- [DOCUMENT EXCERPT]
Instead the reaction to the pact signed last month during President Hamid Karzai's visit to New Delhi, the first Kabul had done with any country, was decidedly muted. Prime Minister Yusuf Raza Gilani  said India and Afghanistan were "both sovereign countries and they have the right to do whatever they want to."  The Pakistani foreign office echoed Gilani's comments, adding only that regional stability should be preserved. It cried off further comment, saying it was studying the pact.

It continued to hold discussions, meanwhile, on the grant of the Most Favoured Nation to India as part of moves to normalise ties. Late last month the cabinet cleared the MFN, 15 years after New Delhi accorded Pakistan the same status so that the two could conduct trade like nations do around the world, even those with differences.

And on Thursday, Gilani met Indian counterpart Manmohan Singh on the margins of a regional summit in the Maldives and the two promised a new chapter in ties, saying the next round of talks between officials as part of an engagement on a range of issues will produce results. Afghanistan or the pact, was scarcely mentioned in public, although it is quite conceivable that the two would have talked about it.

Is there a shift in the ground, in both India and Pakistan ?  Pakistan is battling multiple  crises, including ties with the United States that at the moment certainly look worse than those with India. It is also struggling to tackle a melange of militant groups that have metastasized into a mortal danger for the Pakistani state itself and a deep economic downturn that a nation of 180 million people can ill-afford at this time. While it continues to invest time and energy in Afghanistan, a large part of the war has come home too and it is struggling to enforce its writ on its side of the Pasthun-dominated lands that straddle the two countries. A lessening of tensions with India can only help at this point.

- [GIVEN INSTRUCTION A] In the news excerpt on India, Pakistan and Afghanistan, how many years after New Delhi granted Pakistan Most Favoured Nation status did Pakistan's cabinet clear the same status for India?
The text and the records have no connection to each other.

- [Data on locating visible targets]
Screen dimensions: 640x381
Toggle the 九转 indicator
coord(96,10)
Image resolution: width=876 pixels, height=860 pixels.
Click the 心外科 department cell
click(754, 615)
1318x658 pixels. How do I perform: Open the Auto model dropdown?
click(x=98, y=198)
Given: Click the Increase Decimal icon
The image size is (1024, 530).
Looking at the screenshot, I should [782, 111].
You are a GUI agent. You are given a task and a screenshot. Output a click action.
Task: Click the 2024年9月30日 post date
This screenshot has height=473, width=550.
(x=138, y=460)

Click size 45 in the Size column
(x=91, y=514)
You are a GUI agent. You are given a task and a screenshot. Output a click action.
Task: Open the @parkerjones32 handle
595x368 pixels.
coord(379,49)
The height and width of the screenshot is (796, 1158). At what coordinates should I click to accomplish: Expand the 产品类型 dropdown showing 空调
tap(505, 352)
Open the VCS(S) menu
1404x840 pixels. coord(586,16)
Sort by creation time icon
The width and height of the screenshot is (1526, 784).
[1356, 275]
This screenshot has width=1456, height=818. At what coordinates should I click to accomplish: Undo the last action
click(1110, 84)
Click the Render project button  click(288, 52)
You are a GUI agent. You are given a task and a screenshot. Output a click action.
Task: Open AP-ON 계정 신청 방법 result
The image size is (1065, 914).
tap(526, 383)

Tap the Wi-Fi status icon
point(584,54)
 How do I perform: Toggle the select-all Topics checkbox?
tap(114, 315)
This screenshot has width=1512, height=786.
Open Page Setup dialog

- [GIVEN INSTRUCTION B] Quote everything in the records from their first line down to the line containing "tap(526, 383)", with both ends included.

- [SOLUTION A] 15 years.

- [SOLUTION B]
Screen dimensions: 640x381
Toggle the 九转 indicator
coord(96,10)
Image resolution: width=876 pixels, height=860 pixels.
Click the 心外科 department cell
click(754, 615)
1318x658 pixels. How do I perform: Open the Auto model dropdown?
click(x=98, y=198)
Given: Click the Increase Decimal icon
The image size is (1024, 530).
Looking at the screenshot, I should [782, 111].
You are a GUI agent. You are given a task and a screenshot. Output a click action.
Task: Click the 2024年9月30日 post date
This screenshot has height=473, width=550.
(x=138, y=460)

Click size 45 in the Size column
(x=91, y=514)
You are a GUI agent. You are given a task and a screenshot. Output a click action.
Task: Open the @parkerjones32 handle
595x368 pixels.
coord(379,49)
The height and width of the screenshot is (796, 1158). At what coordinates should I click to accomplish: Expand the 产品类型 dropdown showing 空调
tap(505, 352)
Open the VCS(S) menu
1404x840 pixels. coord(586,16)
Sort by creation time icon
The width and height of the screenshot is (1526, 784).
[1356, 275]
This screenshot has width=1456, height=818. At what coordinates should I click to accomplish: Undo the last action
click(1110, 84)
Click the Render project button  click(288, 52)
You are a GUI agent. You are given a task and a screenshot. Output a click action.
Task: Open AP-ON 계정 신청 방법 result
The image size is (1065, 914).
tap(526, 383)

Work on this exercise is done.